GIVEN TASK:
Write out every line of the records below as a numbered list, skipping any blank lines and leaving out the pictures.

# START OF MATERIAL SUPPLIED

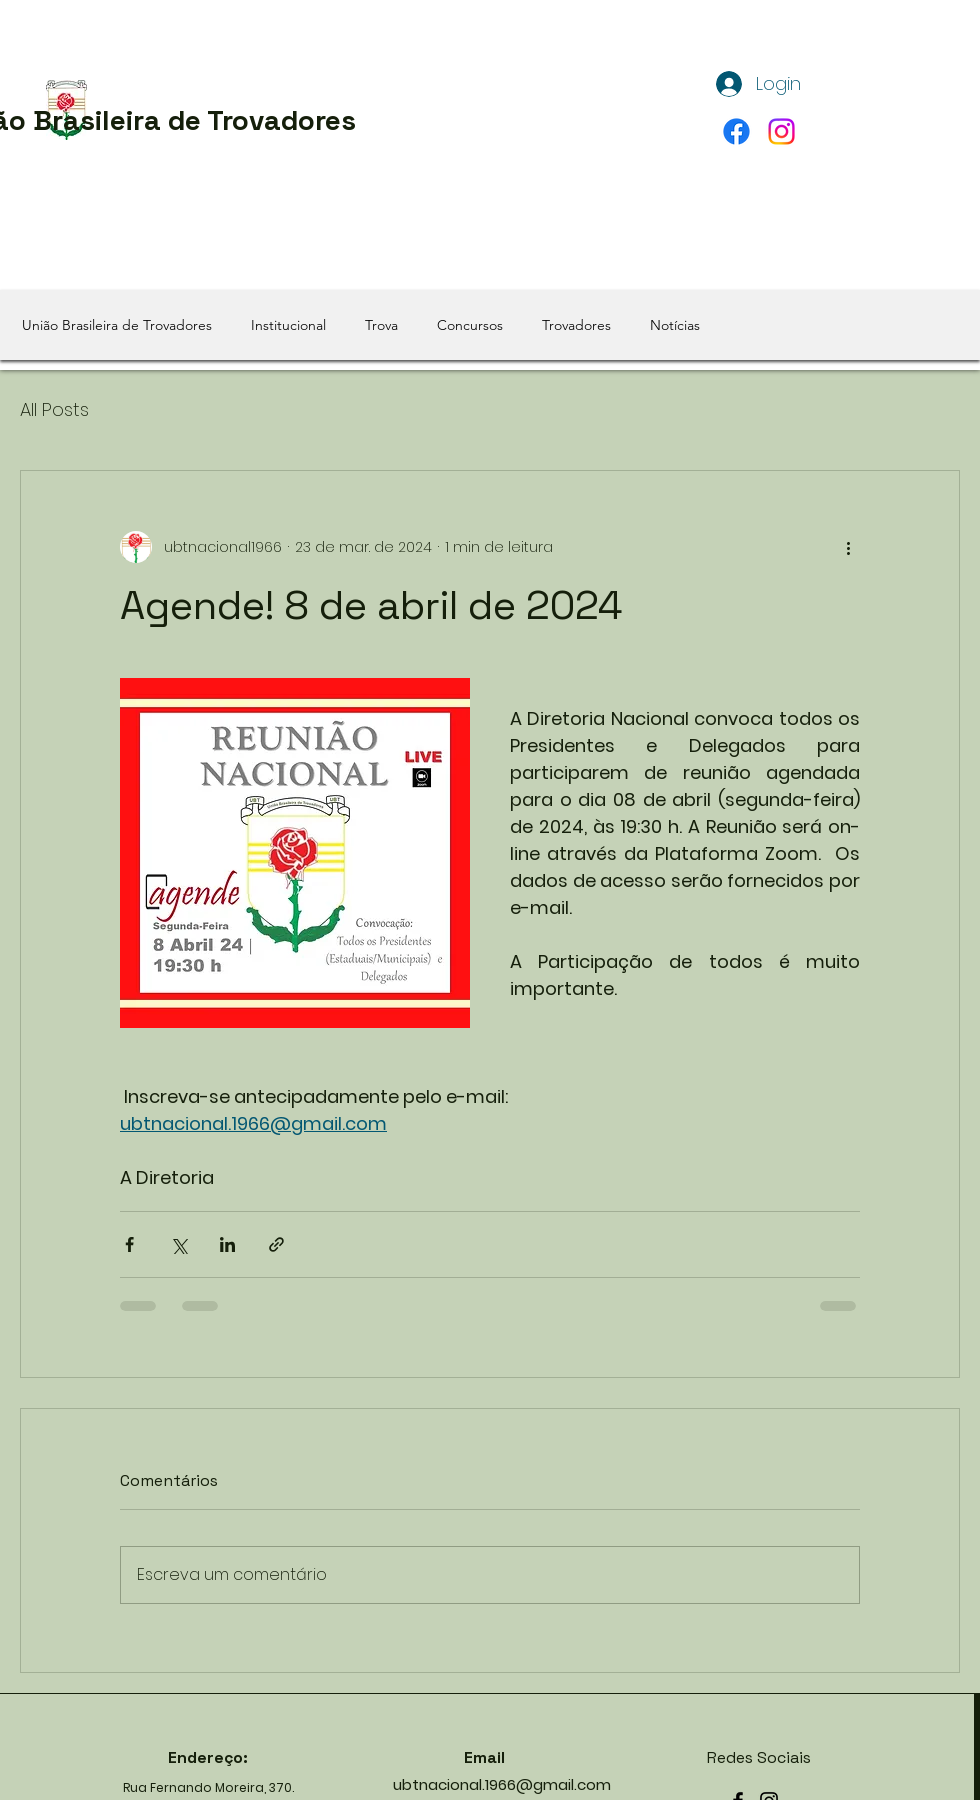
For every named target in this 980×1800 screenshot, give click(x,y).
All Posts (54, 409)
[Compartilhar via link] (276, 1244)
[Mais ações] (848, 547)
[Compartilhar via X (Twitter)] (178, 1244)
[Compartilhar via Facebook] (129, 1244)
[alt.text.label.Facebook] (736, 131)
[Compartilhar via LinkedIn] (227, 1244)
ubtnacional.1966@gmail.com (502, 1784)
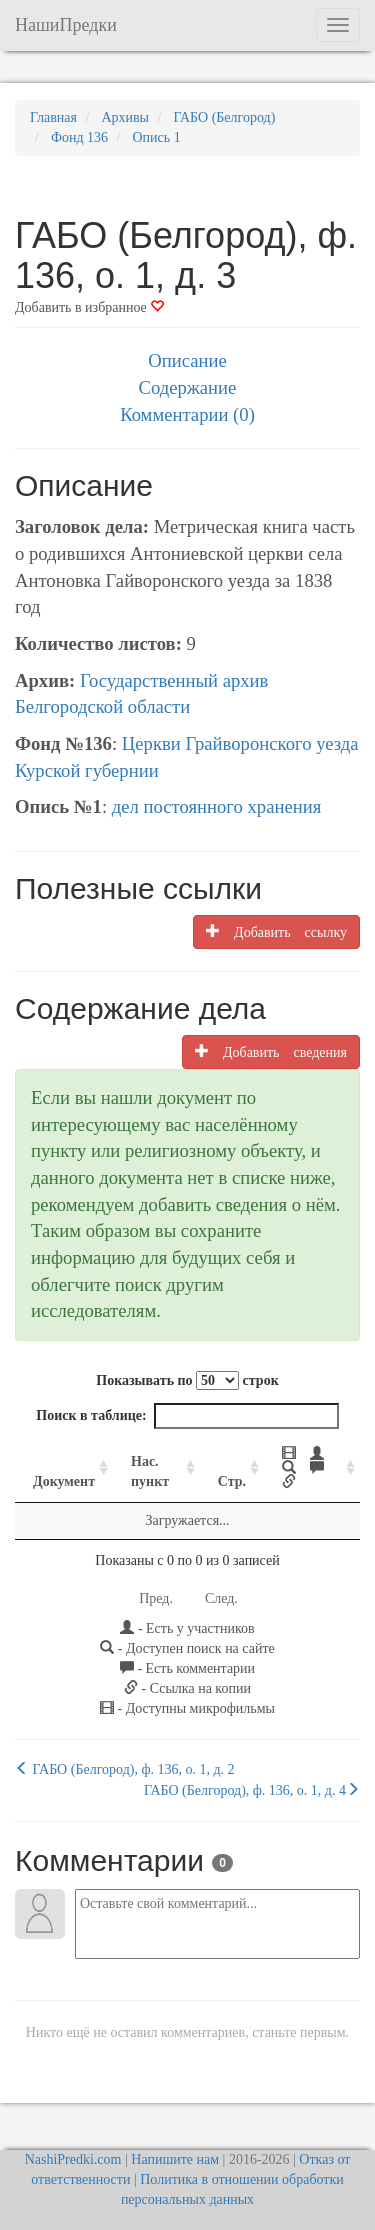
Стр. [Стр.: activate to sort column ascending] (232, 1481)
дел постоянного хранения (217, 806)
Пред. (156, 1598)
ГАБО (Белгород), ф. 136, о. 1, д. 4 (252, 1790)
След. (221, 1598)
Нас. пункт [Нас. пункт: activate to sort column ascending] (150, 1471)
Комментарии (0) (187, 414)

# END OF MATERIAL SUPPLIED

FULL SOLUTION:
1. For every named target in this 980×1800 screenshot, give click(x,y).
2. All Posts (54, 409)
3. [Compartilhar via link] (276, 1244)
4. [Mais ações] (848, 547)
5. [Compartilhar via X (Twitter)] (178, 1244)
6. [Compartilhar via Facebook] (129, 1244)
7. [alt.text.label.Facebook] (736, 131)
8. [Compartilhar via LinkedIn] (227, 1244)
9. ubtnacional.1966@gmail.com (502, 1784)
10. Стр. [Стр.: activate to sort column ascending] (232, 1481)
11. дел постоянного хранения (217, 806)
12. Пред. (156, 1598)
13. ГАБО (Белгород), ф. 136, о. 1, д. 4 (252, 1790)
14. След. (221, 1598)
15. Нас. пункт [Нас. пункт: activate to sort column ascending] (150, 1471)
16. Комментарии (0) (187, 414)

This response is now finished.